Termin im Juni

Dienstag, 12. Juni 2018

Gerd Koenen: Die Farbe Rot. Ursprünge und Geschichte des Kommunismus

In Die Farbe Rot schildert Gerd Koenen die Geschichte des Kommunismus als untrennbaren Teil der Entwicklungen menschlicher Gesellschaften. Er analysiert die Stationen der Geschichte, in der Humanismus und Terror, Kunst und Propaganda, Aufbau und Abbruch, Sieg und Niederlage nahe beieinandergelegen haben. Dabei lässt Koenen Philosophen, Revolutionäre und Politiker zu Wort kommen und zeigt, dass der Kommunismus weit davon entfernt ist, nur eine exzentrische Idee des 19. Jahrhunderts zu sein, hat er doch tiefe Wurzeln in den religiösen Erzählungen, philosophischen Lehren, gelebten Sozialformen und literarischen Utopien Europas. Gerd Koenen ist freiberuflicher Historiker.
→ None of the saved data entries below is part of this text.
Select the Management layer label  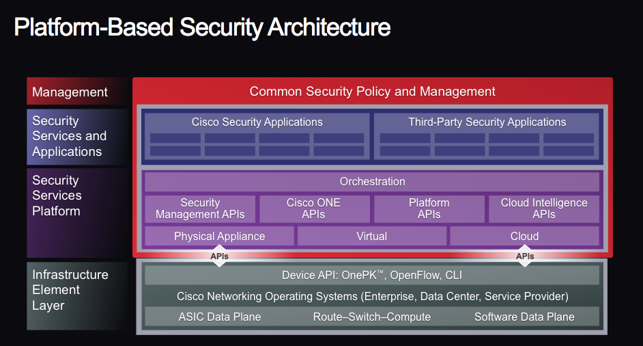point(70,92)
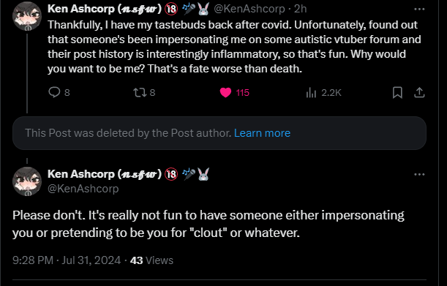The height and width of the screenshot is (286, 447).
Task: Click the 43 Views count
Action: pos(151,260)
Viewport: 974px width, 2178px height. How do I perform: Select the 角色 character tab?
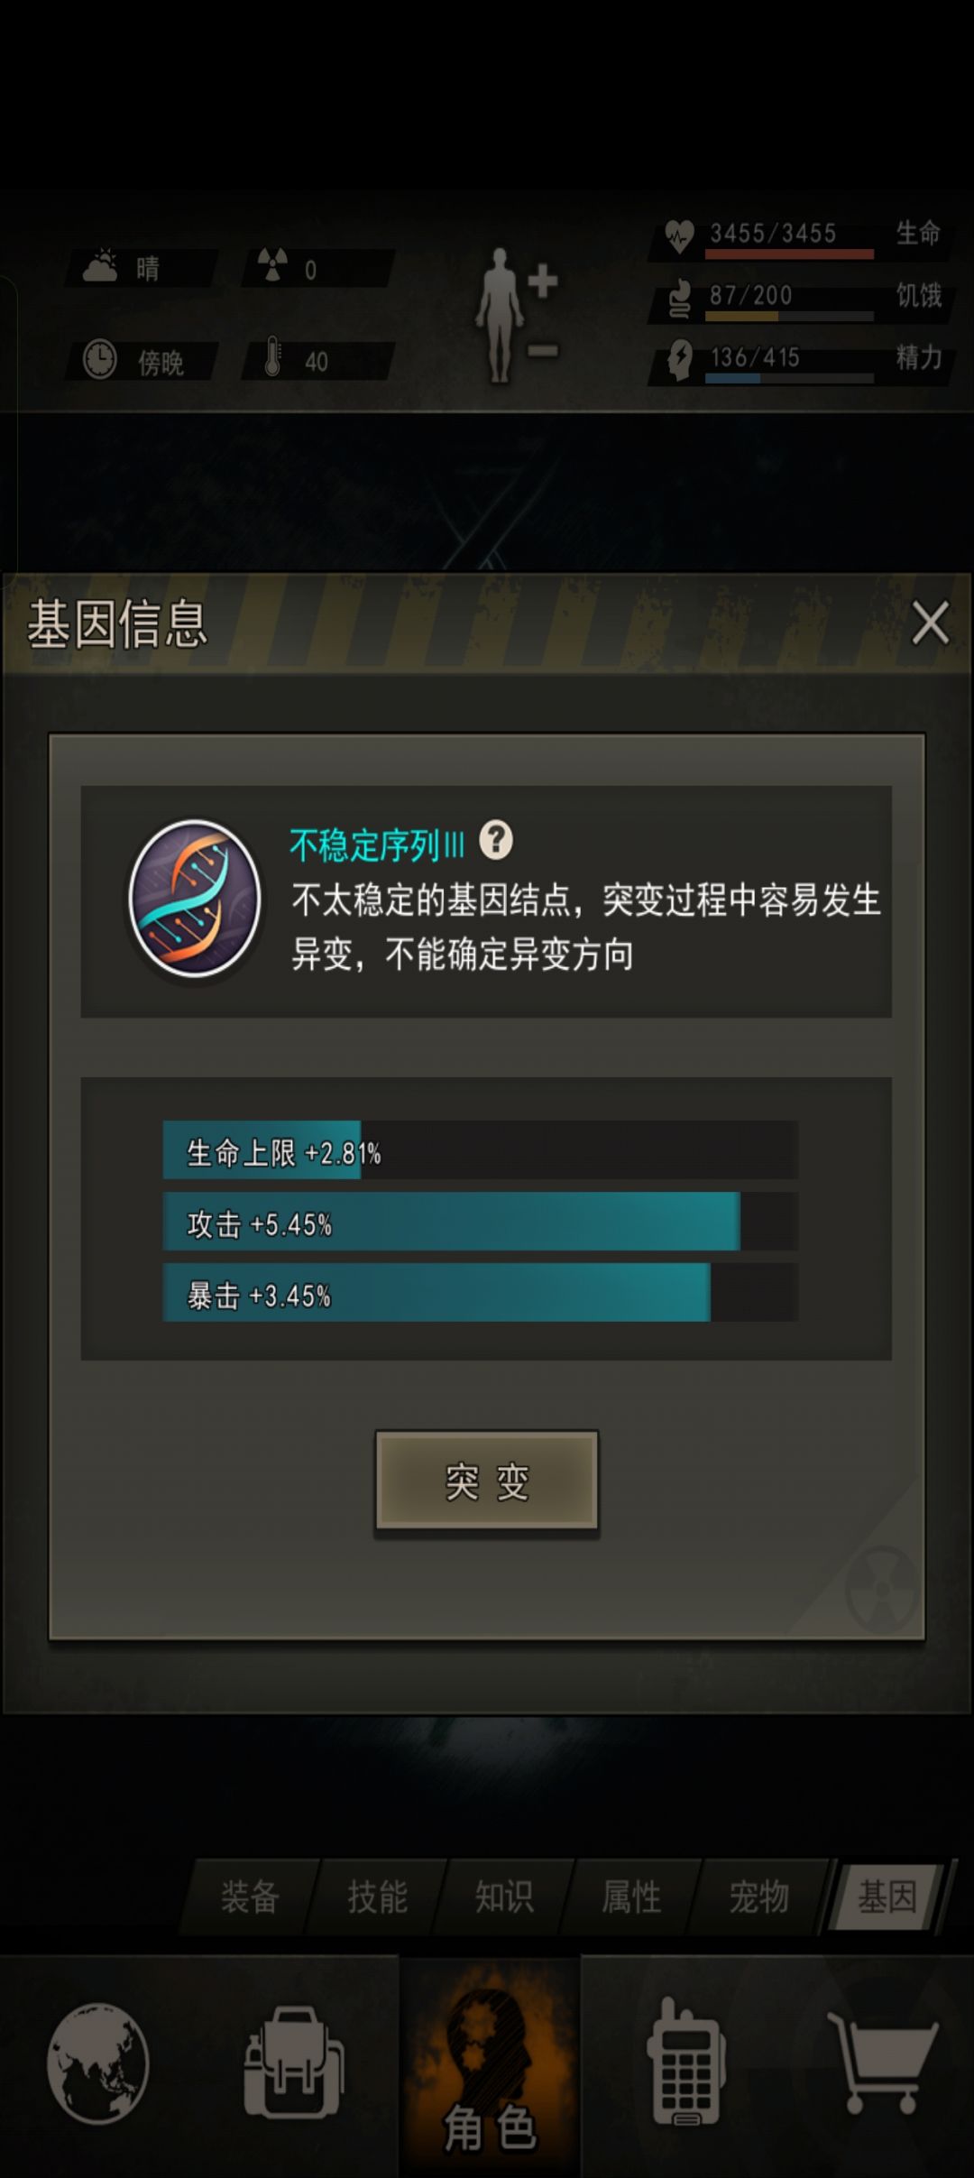click(x=490, y=2065)
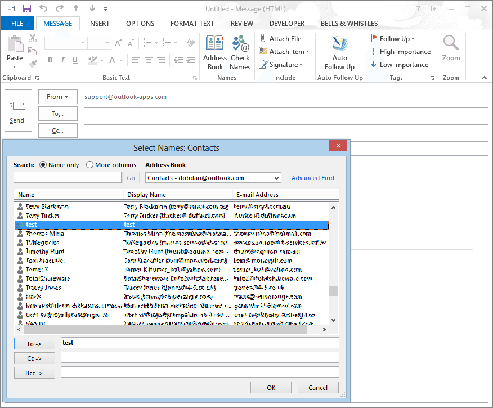Toggle Bold formatting

click(x=50, y=60)
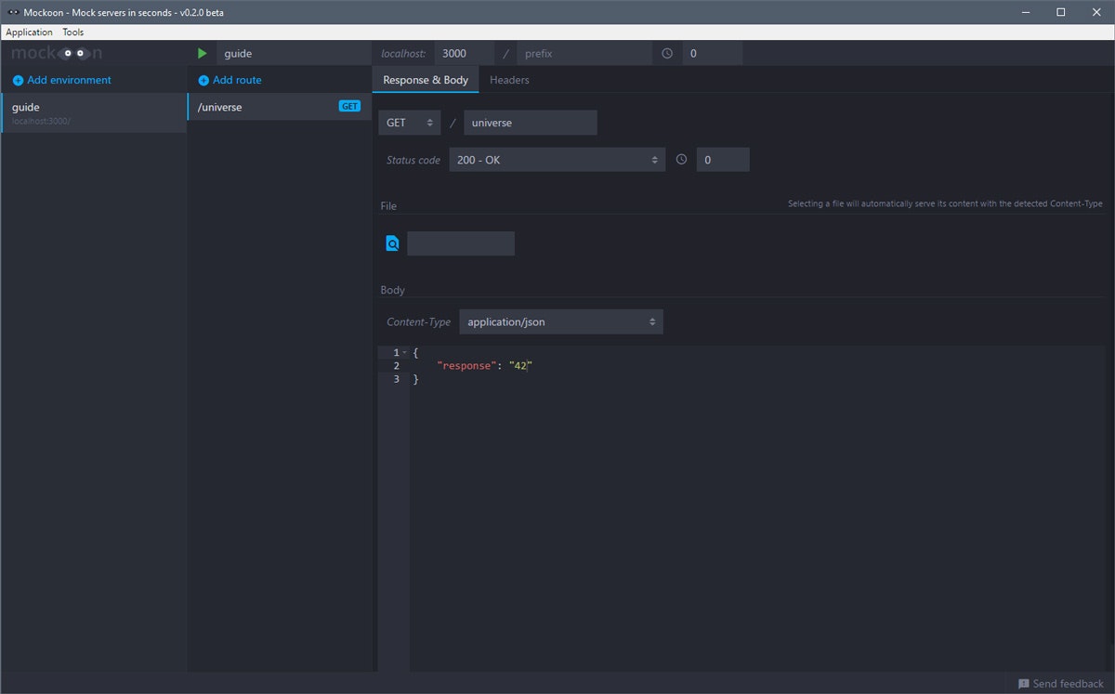Open the GET method dropdown
Image resolution: width=1115 pixels, height=694 pixels.
tap(409, 123)
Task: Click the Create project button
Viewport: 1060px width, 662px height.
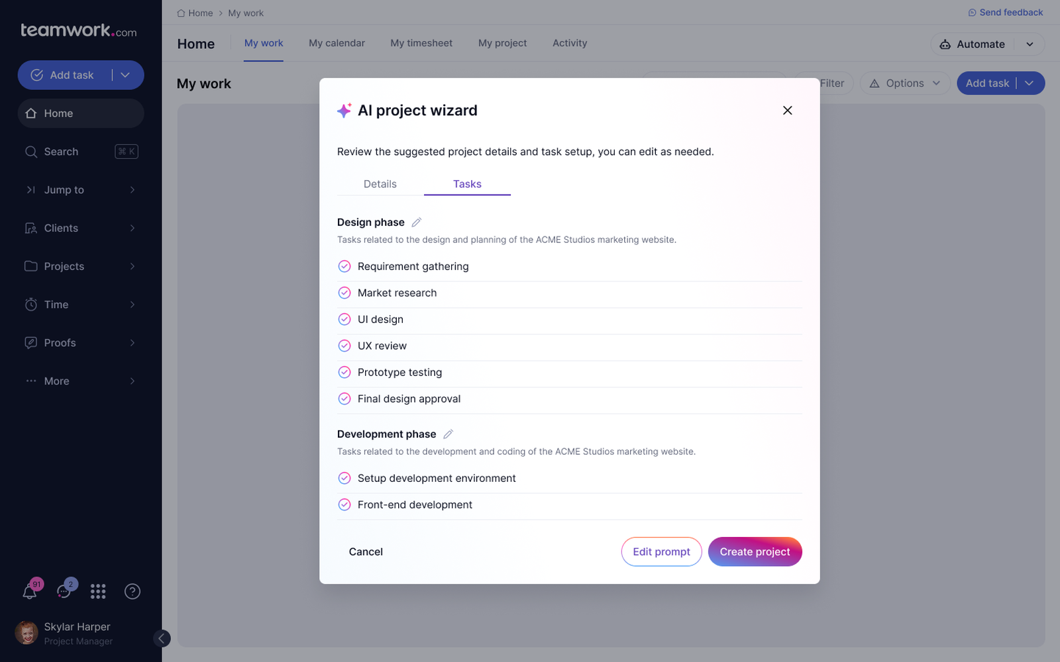Action: click(x=755, y=551)
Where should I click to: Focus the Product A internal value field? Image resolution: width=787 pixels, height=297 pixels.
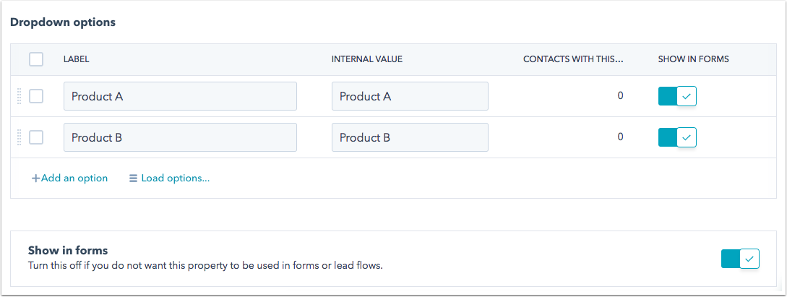tap(410, 96)
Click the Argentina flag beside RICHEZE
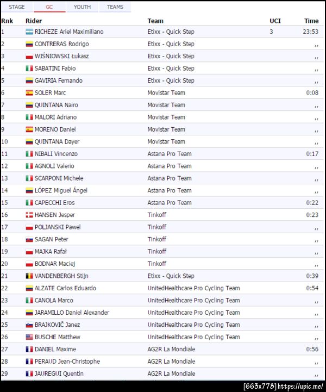The image size is (326, 392). click(29, 32)
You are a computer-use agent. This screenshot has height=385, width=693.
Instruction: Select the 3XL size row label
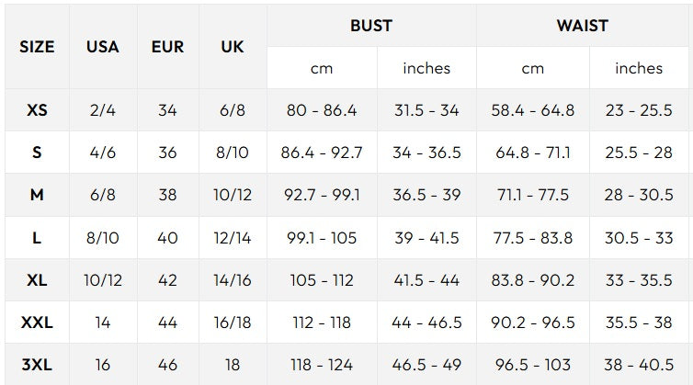pos(37,365)
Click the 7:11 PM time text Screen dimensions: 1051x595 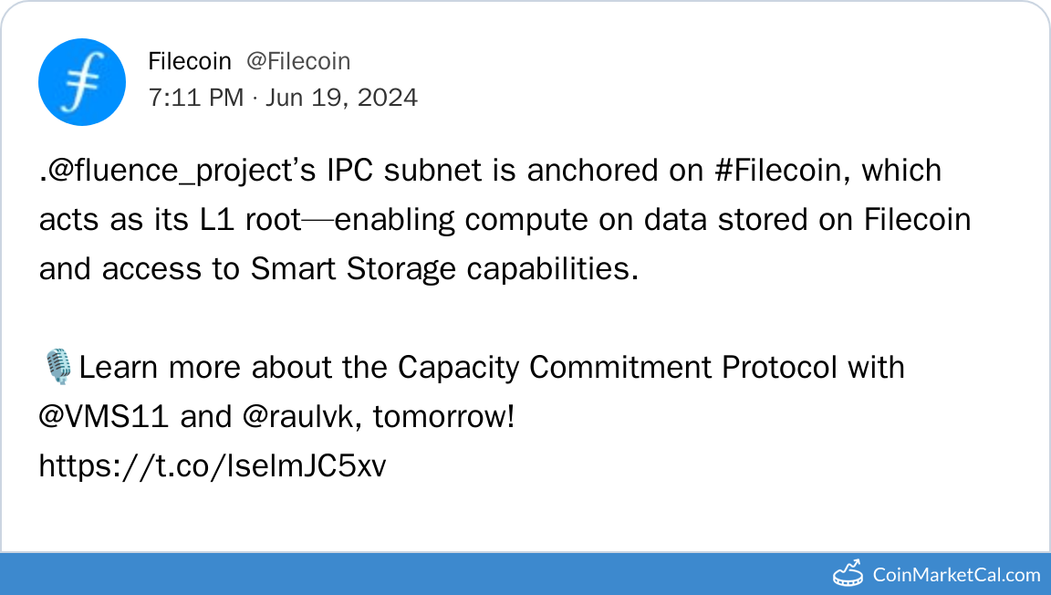[195, 97]
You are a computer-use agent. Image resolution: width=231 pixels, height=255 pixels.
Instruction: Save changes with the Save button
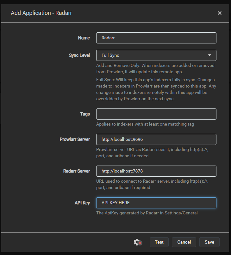point(209,242)
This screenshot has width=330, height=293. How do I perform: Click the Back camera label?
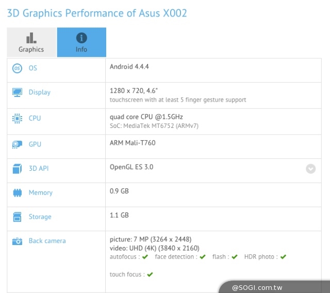pos(47,241)
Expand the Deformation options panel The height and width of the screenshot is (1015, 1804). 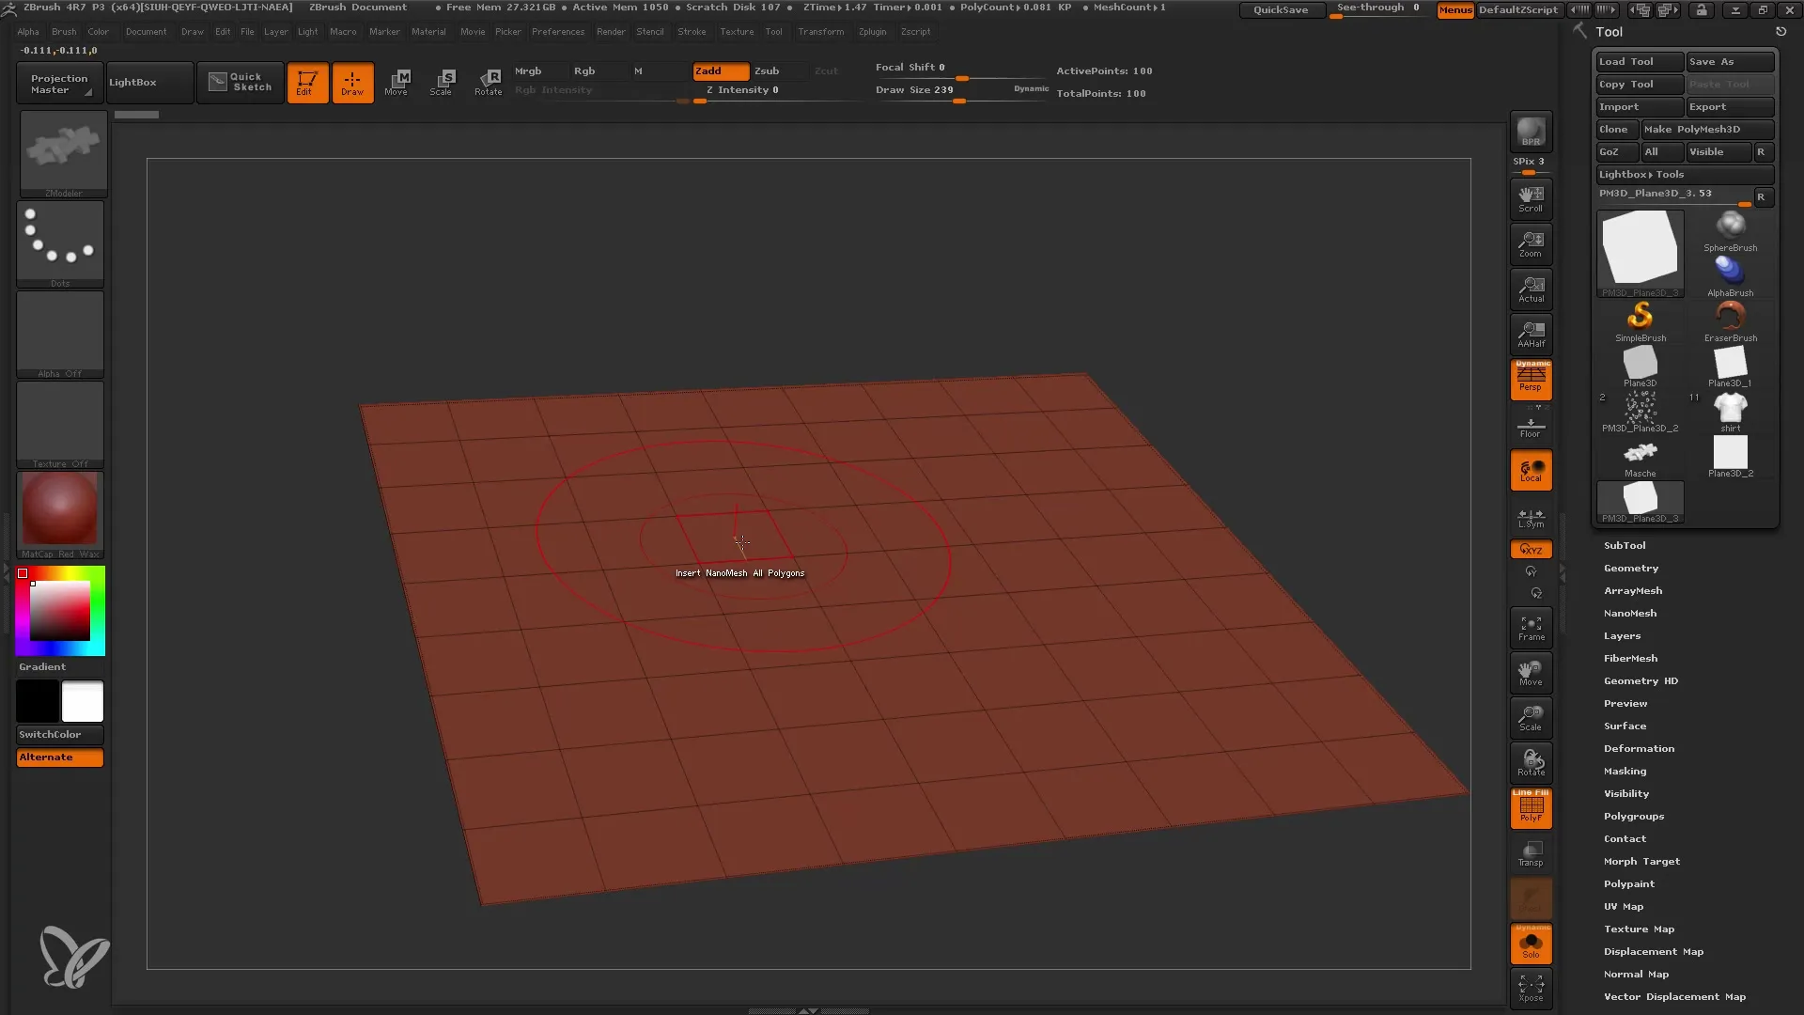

Seine Hauptforschungsgebiete sind die deutsch-russischen Beziehungen im 20. Jahrhundert und die Geschichte des Kommunismus. Bekannt wurde er mit Utopie der Säuberung (1998) und der autobiographisch geprägten Schilderung der linksradikalen Szene der 1970er Jahre in Das rote Jahrzehnt (2001).